Tra gli antipasti, spicca la tartare di gambero rosso con carciofo croccante, gelatina al Cynar e vinaigrette al miele e limone (Foto di copertina). Accanto alla tradizione, Tegon porta però una visione personale e contemporanea:
«Questo è un luogo che ti obbliga all’essenziale», racconta lo chef. «Qui ogni piatto nasce ascoltando la stagione e chi produce gli ingredienti. La mia cucina resta italiana, profondamente legata ai prodotti del territorio, ma arricchita dalle tecniche apprese durante il percorso in Francia. Da lì porto soprattutto l’attenzione alle salse e al lavoro sulle verdure».

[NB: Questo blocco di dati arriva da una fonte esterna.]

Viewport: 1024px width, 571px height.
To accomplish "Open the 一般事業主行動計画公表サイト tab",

Questa filosofia prende forma anche nei primi piatti, tra cui spiccano i ravioli ripieni di sarda di lago, serviti con cavolfiore, uova di aringa, consommé delle lische e buccia di patata arrostita che per Tegon sono un banco di prova creativo e professionale: «Ci sono piatti che mi mettono alla prova più di altri. I ravioli, ad esempio, sono un piatto che sento molto: sembrano semplici, ma richiedono tecnica, delicatezza e grande coerenza nei sapori».

Completano la proposta un risotto al sedano rapa, castagne, pancetta e salsa vegetale, e secondi come il filetto di capriolo con cappuccio fondente, mostarda di pere, frutti rossi e la sua salsa.

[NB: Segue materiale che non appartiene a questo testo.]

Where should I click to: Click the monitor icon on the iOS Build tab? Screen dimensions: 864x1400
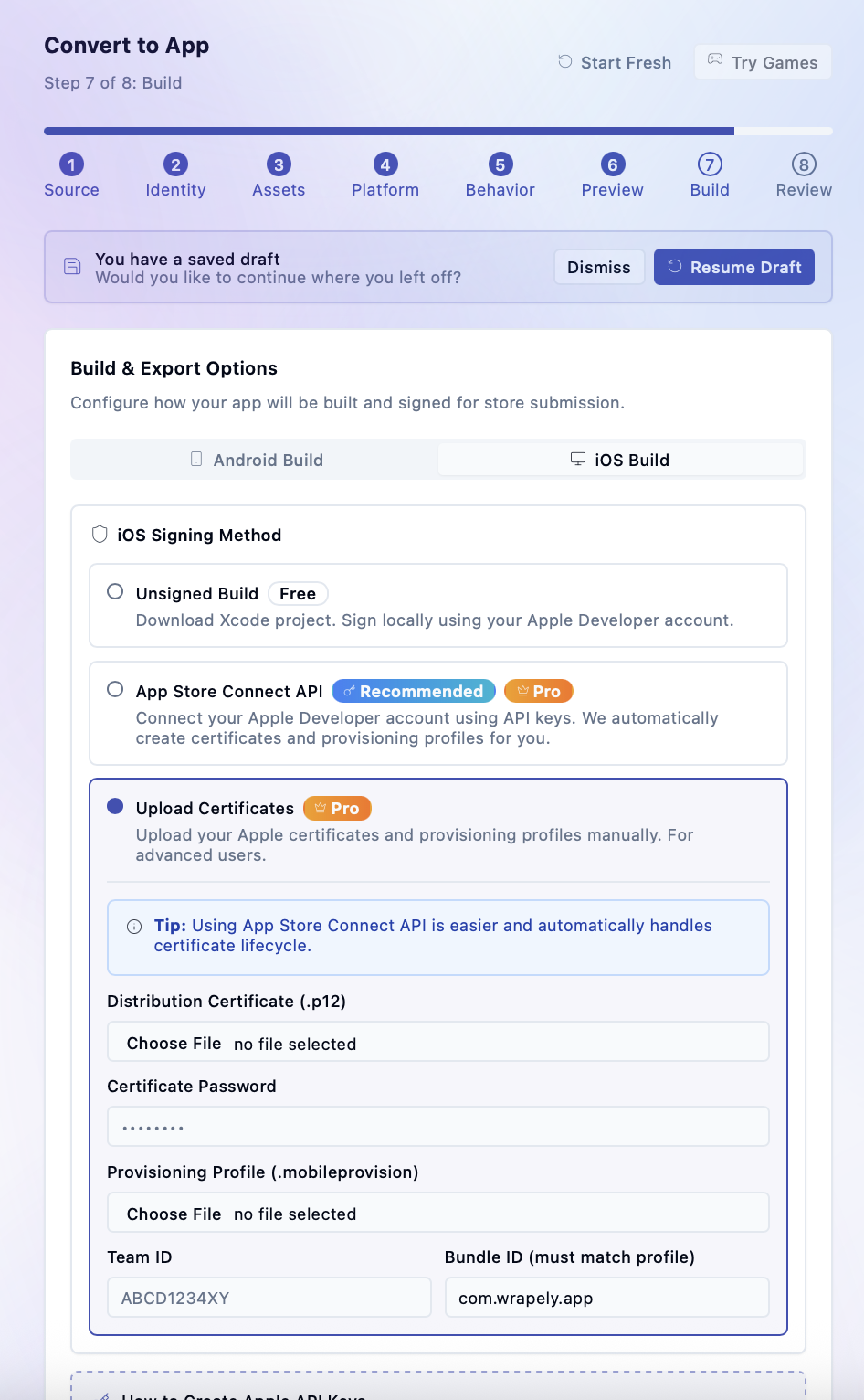pyautogui.click(x=578, y=459)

La chiusura è affidata a un fondente al cioccolato con gelato stracciatella e coulis di melograno, che mantiene la stessa coerenza dell’intero percorso degustativo. Per il giovane chef, il Wine Room, rappresenta una crescita personale:

«È emozionante guidare una brigata. Ti sprona a sviluppare idee nuove e a dare forma al tuo pensiero gastronomico. Vorrei che questo posto fosse riconosciuto come un luogo dove si fa cucina italiana, comprensibile e legata al territorio, il Veneto è la mia storia, è casa».
L’abbinamento con i vini e la valorizzazione del territorio
Accanto alla cucina di Luca Tegon, la Wine Room propone un’esperienza di degustazione completa grazie alla selezione di vini a cura della sommelier Eva Foletto fra cui Trentodoc Extra Brut Blanc De Noir Millesimato Pisoni, Erdener Treppchen Riesling Kabinett 2018 Meulenhof e Ca’ Di Frara Losana Pinot Nero Parcella 4.

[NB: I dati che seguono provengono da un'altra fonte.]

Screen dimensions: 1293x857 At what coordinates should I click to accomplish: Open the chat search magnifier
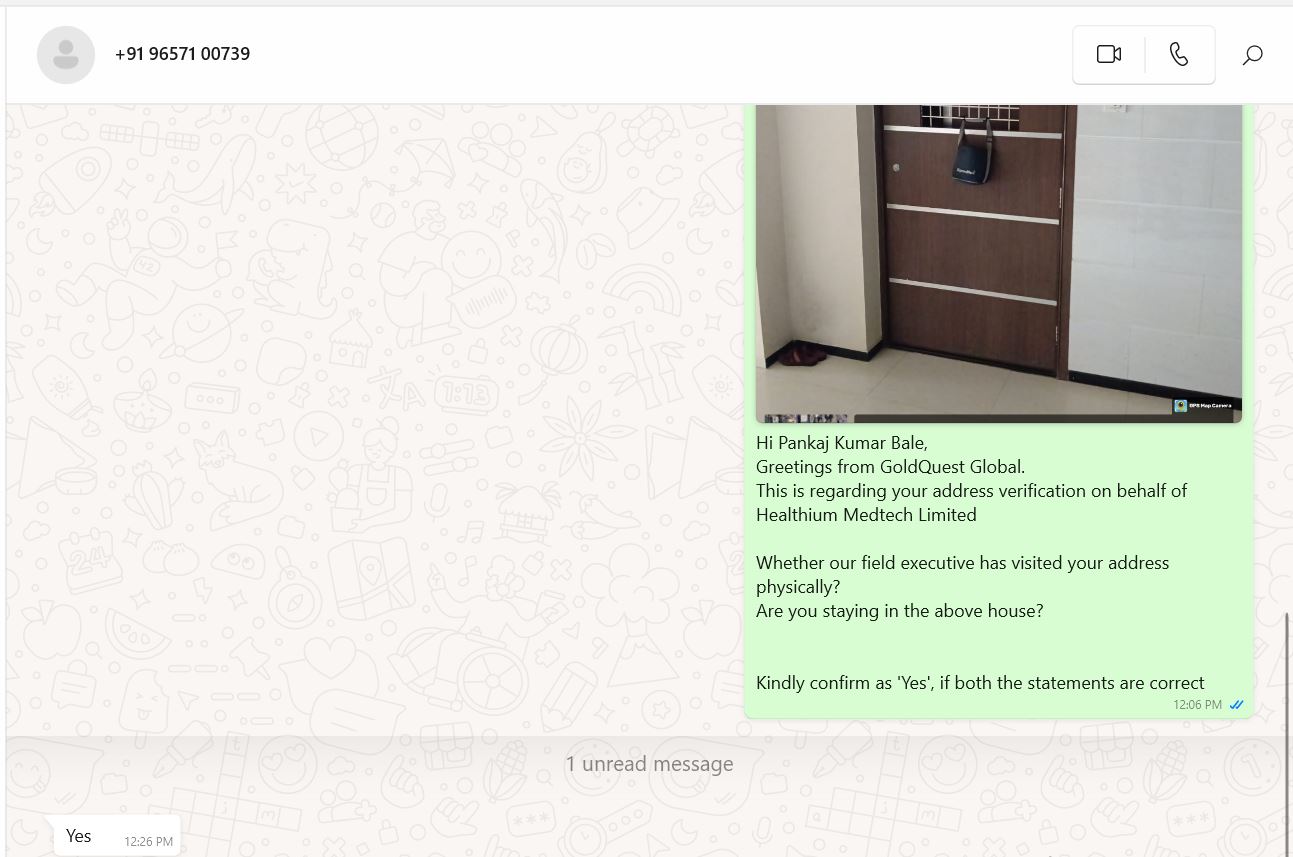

«Il mio obiettivo è raccontare il territorio valorizzando le etichette locali ma senza trascurare produzioni nazionali e internazionali di qualità», spiega la sommelier. «Ogni abbinamento nasce dall’armonia con il piatto: il vino deve esaltare i sapori, senza sovrastarli, e guidare l’ospite in un percorso sensoriale coerente. Daremo maggiore spazio ai vini del Veneto, con varietà autoctone come Garganega, Vespaiola, Tai Rosso e Durella, che permettono di esprimere la profondità del territorio».
WINE ROOM BY LUCA TEGON
Via Carpaneda, 5 – Creazzo (VI)
Aperto dal giovedì al sabato a cena, solo su prenotazione.